_Tarefas a realizar_:
• a. Resuma em duas frases o trecho sobre os médicos cubanos no programa Mais Médicos.
• b. De acordo com o trecho sobre o programa Mais Médicos, que porcentagem dos médicos que atendem os índios no programa é cubana?

_Trecho do texto_:

2. Além de serem reconhecidos como excelentes médicos de saúde da família, a principal vantagem dos médicos vindos de Cuba, segundo a OPAS, é que vieram todos de uma vez, em um pacote. Outra vantagem é que qualquer abandono que não seja por razões de saúde é coberto pelo governo cubano, que envia outro profissional sem nenhum custo adicional para o governo brasileiro. A OMS situa o sistema de saúde cubano entre os 39 melhores do mundo; o sistema de saúde brasileiro aparece na 125ª posição. Ao contrário dos brasileiros e profissionais de outros países, os cubanos também não escolhem para onde querem ir, é o ministério e a OPAS que decidem para onde serão designados.
 
3. Os médicos cubanos ganham R$ 3 mil por mês; os outros R$ 7 mil do salário previsto no acordo vão para o governo de Cuba. Ainda assim, o pagamento que recebem no Brasil é 20 vezes superior ao que receberiam em sua ilha natal. Além disso, os municípios arcam com todas as despesas: transporte, moradia e alimentação. Ou seja, o cubano praticamente não gasta o dinheiro que recebe.
 
4. Uma avaliação independente feita em 1.837 municípios revelou um aumento de 33% na média mensal de consultas e 32% de aumento em visitas domiciliares; 89% dos pacientes reportaram uma redução no tempo de espera para as consultas. Uma pesquisa feita em 2014 pela UFMG (Universidade Federal de Minas Gerais), baseada em 4 mil entrevistas em 699 municípios, revelou que 95% dos usuários estão satisfeitos ou muito satisfeitos com o desempenho dos médicos. 86% dos entrevistados afirmaram que a qualidade da atenção melhorou após a chegada dos profissionais do Mais Médicos e 60% destacaram a presença constante do médico e o cumprimento da carga horária. Queridos por seus pacientes, vários médicos cubanos têm sido homenageados pelas câmaras municipais por seu trabalho no Brasil.
 
5. O programa cobre 3.785 municípios, sendo que 400 deles nunca haviam tido médicos. Os 34 distritos indígenas contam hoje com 300 médicos; antes não tinham nenhum. Entre os yanomami, por exemplo, houve um aumento de 490 atendimentos em 2013 para 7 mil em 2014, com 15 médicos cubanos dedicados à etnia com exclusividade. 99% dos médicos que atendem os índios no programa são cubanos.

_Dados de origem_:
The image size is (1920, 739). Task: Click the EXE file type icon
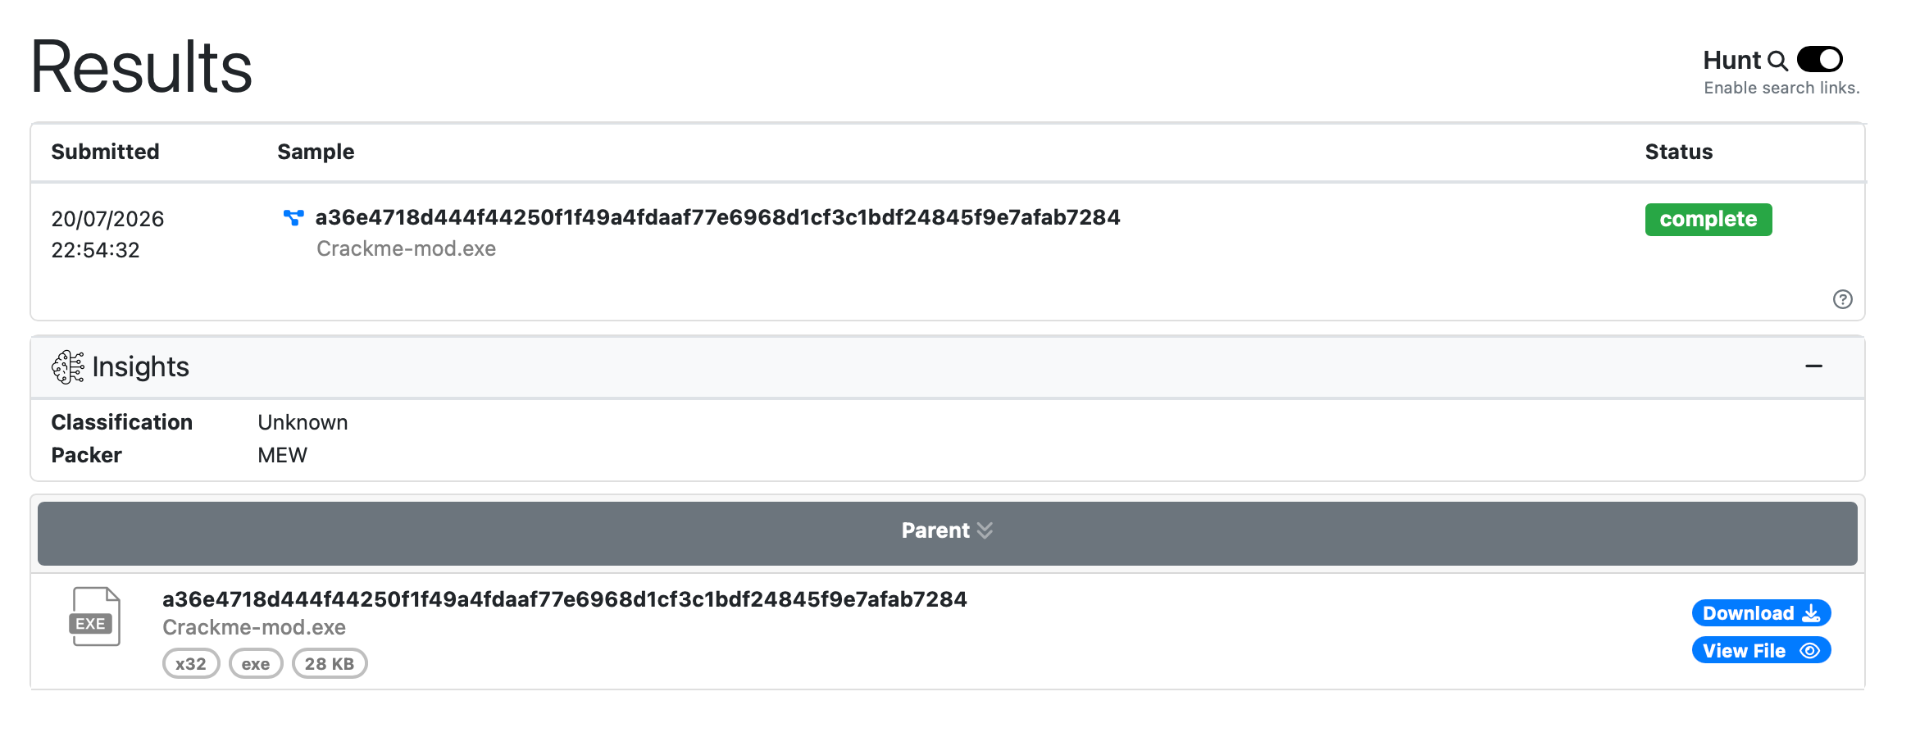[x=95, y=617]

==

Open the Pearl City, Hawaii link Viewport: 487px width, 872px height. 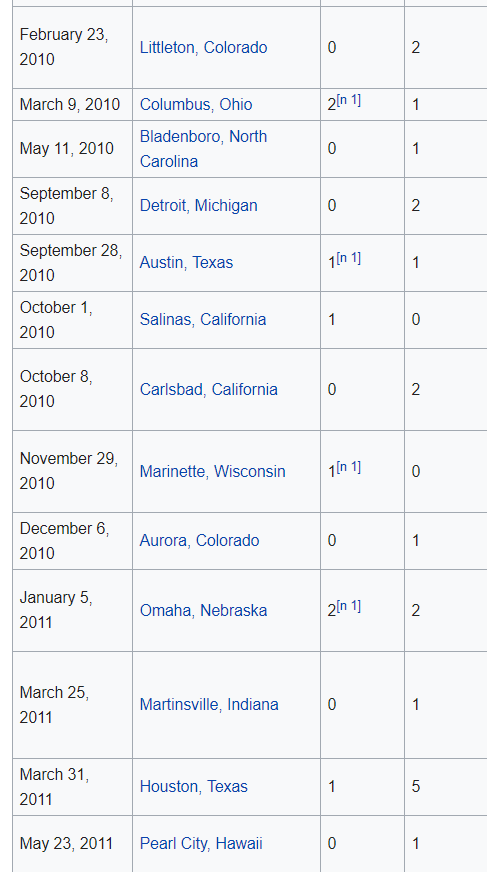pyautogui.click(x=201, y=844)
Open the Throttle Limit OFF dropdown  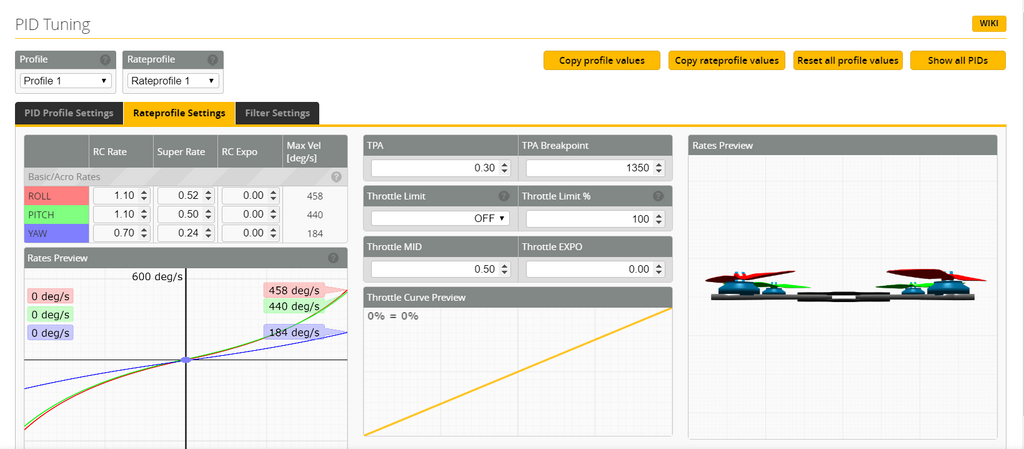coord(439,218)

_Respostas por item_:
• a. Os médicos cubanos vieram todos de uma vez, não escolhem onde vão atuar e ficam com R$ 3 mil por mês, enquanto os outros R$ 7 mil do salário vão para o governo de Cuba. Pesquisas apontaram aumento de consultas e visitas domiciliares e 95% de usuários satisfeitos ou muito satisfeitos, e o programa cobre 3.785 municípios, entre eles 400 que nunca haviam tido médicos.

• b. 99% desses médicos são cubanos.